Trevor Greene must indeed be an kind and compassionate person for having researched this subject and then written a book about it. This is the kind of person who I admire and respect. I read recently that he was badly injured in Iraq while he was serving there. I hope he's well now.
Customer Review: 5 out of 5
Injured in Afghanistan - Trevor Greene is an officer in the Canadian Armed Forces and was recently seriously injured while on duty in Khandahar.
This book shows the depth of this man as a human being. The murders in Vancouver's downtown eastside were allowed to happen by police and public indifference fed by racism. Captain Greene goes deep into conditions on the east side to help all of us understand this.
That this man would go on to serve in Afghanistan speaks well of the quality of officer that the Canadian Armed Forces are attracting.

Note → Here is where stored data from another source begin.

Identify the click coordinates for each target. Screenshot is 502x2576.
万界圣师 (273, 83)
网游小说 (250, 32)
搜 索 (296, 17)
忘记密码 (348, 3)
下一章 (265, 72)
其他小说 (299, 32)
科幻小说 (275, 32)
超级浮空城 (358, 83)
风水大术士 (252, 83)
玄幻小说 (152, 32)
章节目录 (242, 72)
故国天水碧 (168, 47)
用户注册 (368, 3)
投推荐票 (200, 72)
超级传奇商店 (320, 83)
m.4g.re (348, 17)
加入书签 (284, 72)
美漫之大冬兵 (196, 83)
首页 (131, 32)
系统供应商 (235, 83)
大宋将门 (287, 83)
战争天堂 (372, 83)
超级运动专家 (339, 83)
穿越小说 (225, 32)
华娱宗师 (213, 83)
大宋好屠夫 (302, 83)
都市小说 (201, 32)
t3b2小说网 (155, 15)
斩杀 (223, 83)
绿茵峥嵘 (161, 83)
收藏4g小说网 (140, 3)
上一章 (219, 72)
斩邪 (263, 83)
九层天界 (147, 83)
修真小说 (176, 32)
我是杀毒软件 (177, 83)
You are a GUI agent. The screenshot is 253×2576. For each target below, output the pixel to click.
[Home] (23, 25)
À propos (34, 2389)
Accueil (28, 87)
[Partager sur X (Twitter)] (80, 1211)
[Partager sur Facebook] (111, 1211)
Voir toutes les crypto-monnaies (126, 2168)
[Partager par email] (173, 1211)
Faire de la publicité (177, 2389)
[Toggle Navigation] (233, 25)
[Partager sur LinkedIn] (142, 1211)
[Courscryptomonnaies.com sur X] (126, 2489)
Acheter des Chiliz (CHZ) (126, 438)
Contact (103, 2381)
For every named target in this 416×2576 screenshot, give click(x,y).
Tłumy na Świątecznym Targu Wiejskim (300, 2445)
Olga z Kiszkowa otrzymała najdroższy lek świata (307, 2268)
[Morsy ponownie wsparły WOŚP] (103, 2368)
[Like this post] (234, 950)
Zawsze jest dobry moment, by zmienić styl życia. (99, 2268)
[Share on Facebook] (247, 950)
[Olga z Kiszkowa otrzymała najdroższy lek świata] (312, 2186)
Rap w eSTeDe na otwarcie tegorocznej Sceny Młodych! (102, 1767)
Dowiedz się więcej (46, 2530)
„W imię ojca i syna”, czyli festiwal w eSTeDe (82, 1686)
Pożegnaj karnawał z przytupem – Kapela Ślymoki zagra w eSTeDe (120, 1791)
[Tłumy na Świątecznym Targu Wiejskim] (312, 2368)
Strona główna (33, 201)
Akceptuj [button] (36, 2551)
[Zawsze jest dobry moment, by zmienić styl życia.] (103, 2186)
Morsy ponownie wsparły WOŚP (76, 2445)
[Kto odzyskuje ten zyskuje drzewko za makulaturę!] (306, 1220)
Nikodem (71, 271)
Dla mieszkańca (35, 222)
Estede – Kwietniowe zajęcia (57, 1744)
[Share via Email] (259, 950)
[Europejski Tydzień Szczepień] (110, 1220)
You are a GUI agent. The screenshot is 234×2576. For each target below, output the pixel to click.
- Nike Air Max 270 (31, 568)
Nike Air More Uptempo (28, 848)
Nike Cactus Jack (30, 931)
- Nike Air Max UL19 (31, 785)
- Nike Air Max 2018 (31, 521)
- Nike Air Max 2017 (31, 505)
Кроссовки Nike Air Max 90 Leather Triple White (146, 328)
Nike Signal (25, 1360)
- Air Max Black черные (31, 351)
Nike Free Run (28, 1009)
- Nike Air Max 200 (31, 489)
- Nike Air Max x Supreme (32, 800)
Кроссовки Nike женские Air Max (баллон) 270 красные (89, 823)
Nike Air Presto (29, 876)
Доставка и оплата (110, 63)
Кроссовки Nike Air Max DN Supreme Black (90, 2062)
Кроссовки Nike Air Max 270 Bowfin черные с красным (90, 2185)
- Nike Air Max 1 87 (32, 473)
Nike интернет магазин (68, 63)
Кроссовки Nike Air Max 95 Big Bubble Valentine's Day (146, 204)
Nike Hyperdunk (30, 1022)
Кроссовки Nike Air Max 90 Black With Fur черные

Apparently there is an earlier book on the homeless in Tokyo that I am trying to locate.
Customer Review: 5 out of 5
Riveting account of important social topic - BAD DATE: THE LOST GIRLS OF VANCOUVER'S LOW TRACK is a riveting, compelling account of the girls and women who were addicted to drugs and/or alcohol, and who had to work the streets of Vancouver's "downtown Eastside," also known as "Low Track" as prostitutes to fund their drug habits. The accounts of the lives of these women are harrowing. Many of these girls tried drugs once and became hooked on them. In particular, the account of Sheila and Julia Egan, two sisters whose mother recounts the story of how they became hooked on drugs to the author, Trevor Greene, should serve as a warning to other parents to supervise their children more closely. The Egan girls became hooked on drugs merely by "hanging out" a little too much with other kids at a nearby strip mall. Sheila Egan has been missing for six or seven years now and may have been murdered by Robert Pickton--it is not known for sure what happened to her, but she is still missing.
The tragedy here is that these women were talented, warm, caring human beings who became enmeshed and entrapped in a horrible life that was so dangerous, that it's no wonder they fell victim to someone who took their lives. Anyone who is in the fields of counseling, specifically school counseling or school psychology, or concerned parents who want to know how to protect their daughters from undesirable outside influences should read this book.
Customer Review: 5 out of 5
A stunning expose of an ongoing serial killing - With more than 50 women missing from Vancouver, you'd think there would be a lot of books and writings on this unbelievable story. However, Trevor Greene appears to be the only one with guts to tackle this horrific story.
Reminiscent of the Green River killings, but more prolific, these missing women are out there somewhere. Trevor does a great job of keeping objective as he talks about a tradegy that is beyond most of our understanding.